After aggregating all effect sizes within studies, we conducted a meta-analysis using the meta package in R58. Anticipating heterogeneity among trials, we employed a random-effects model with the inverse-variance weighting method59. We weighted the trials based on post-intervention sample sizes, which are more conservative than pre-intervention samples sizes. All tests were two-tailed. Heterogeneity among studies was assessed using the Q statistic and quantified with the I2 index as well as prediction intervals.
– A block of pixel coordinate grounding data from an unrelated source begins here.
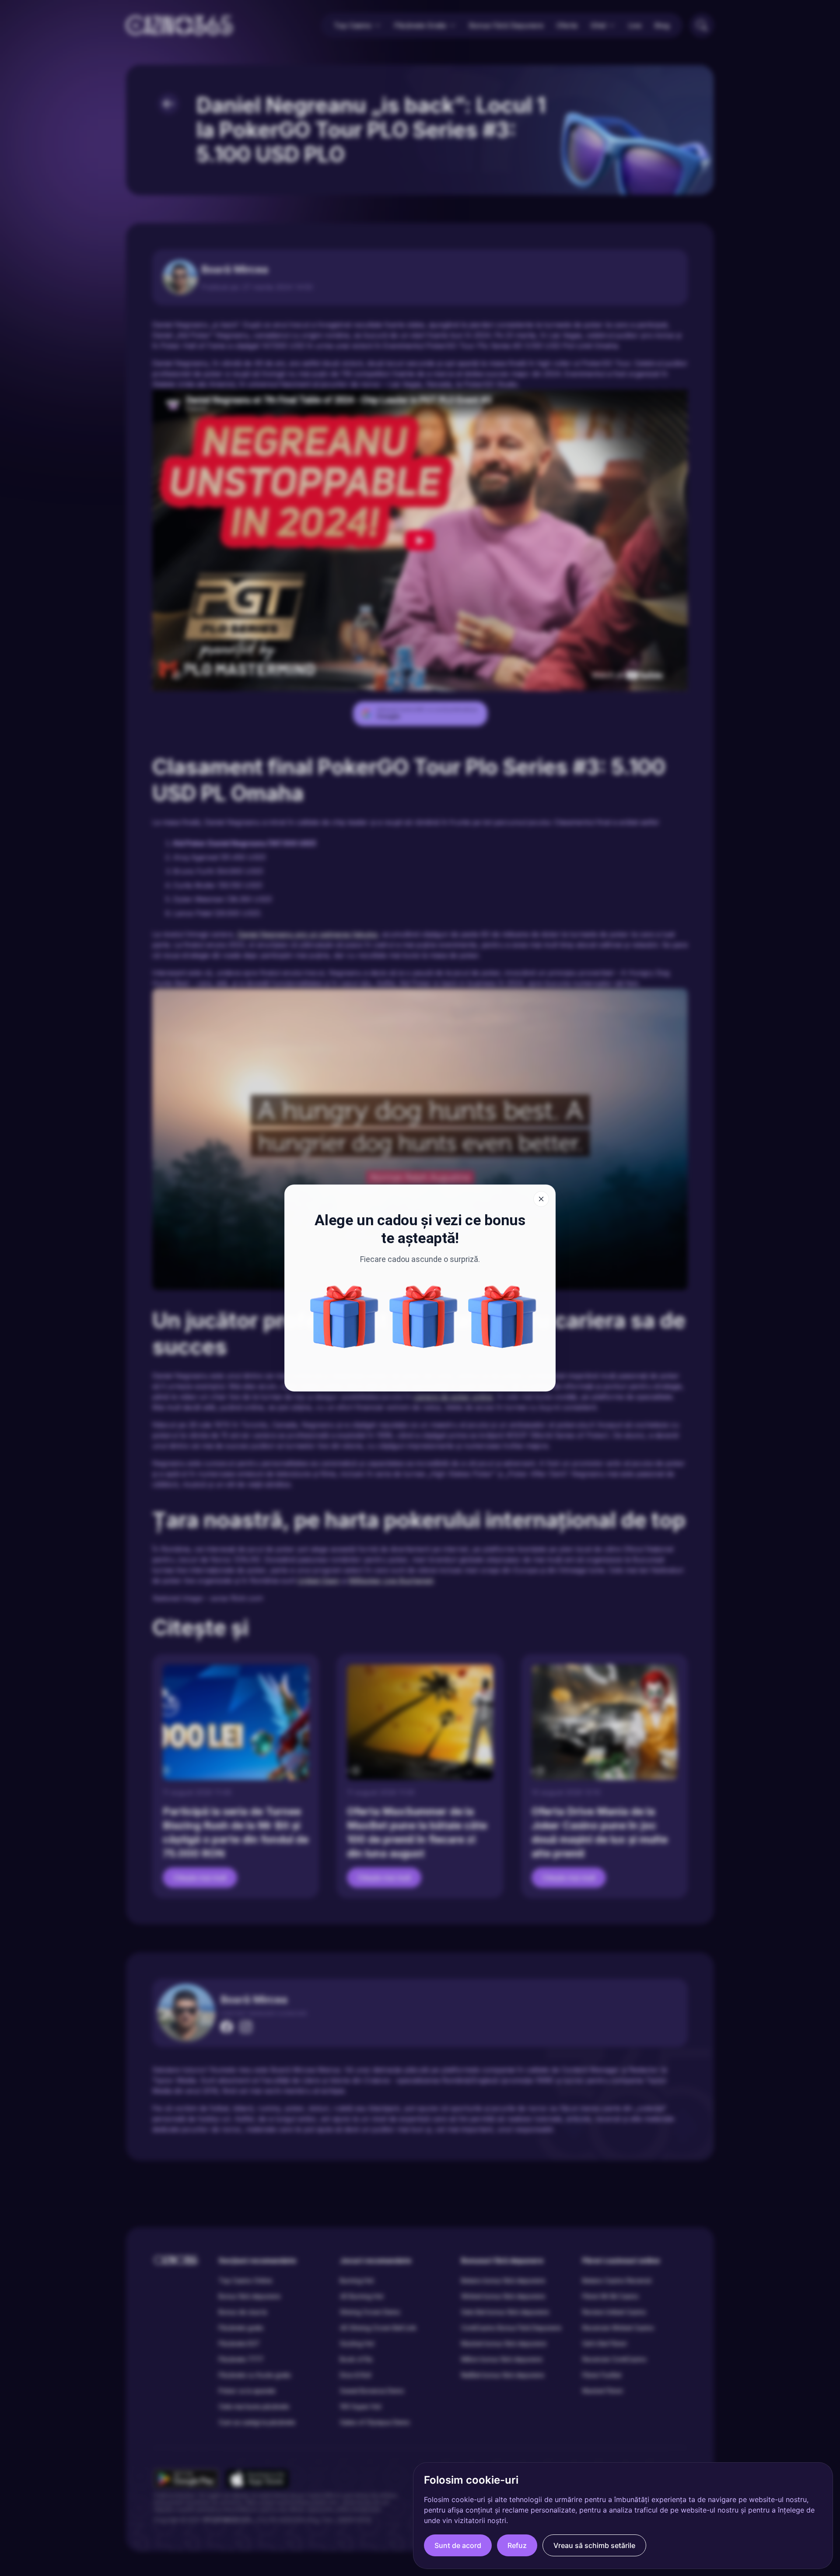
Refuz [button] (517, 2545)
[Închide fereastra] (541, 1199)
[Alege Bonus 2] (502, 1317)
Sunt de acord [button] (457, 2545)
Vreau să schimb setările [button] (594, 2545)
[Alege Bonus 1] (423, 1317)
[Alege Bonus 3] (344, 1317)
The I2 values indicate the percentage of total variance between effects that is due to true effect variation and are interpreted as follows: 0 to 40% might not be important; 30 to 60% may represent moderate heterogeneity; 50 to 90% may represent substantial heterogeneity; and 75 to 100% is considered to constitute considerable heterogeneity16. The prediction intervals indicate true effect variation and represent the range into which the true effect size of all populations will fall60. If the prediction interval lies entirely on the positive side (i.e. does no include the zero), favoring the OLP intervention, it suggests that, despite variations in effect sizes, the OLP is likely to be beneficial; however, is important to note that broad prediction intervals are relatively common and reflect inherent variability in the data53.
Sensitivity analysis
We conducted four sensitivity analyses to examine the robustness of results. First, we excluded outliers utilizing the “non-overlapping confidence intervals” approach, which regards a comparison as outlier, if its 95% confidence interval of the effect size did not overlap with the 95% confidence interval of the pooled effect size53. Second, we excluded studies assessed with a ‘high’ risk of bias according to the Rob 2 assessment. We chose the criterion ‘high’, because almost all studies had at least a risk to ‘some concerns’ due to the lack of blinding of the OLP interventions and to self-reported outcomes. Third, we considered potential publication bias using Duval and Tweedie’s trim and fill procedure, which provides an estimate of the pooled effect size after adjusting for asymmetry in the funnel plot61. Fourth, we estimated the overall OLP effect using a hierarchical three-level meta-analytic model, with effect sizes nested in studies53.
Reporting bias assessment and certainty assessment
We assessed publication bias by creating a funnel plot, which plots effect estimates (SMDs) from individual studies against their standard error (SE). We visually inspected the funnel plot for asymmetry and conducted Egger’s regression test, which regresses the SMDs against their SE62.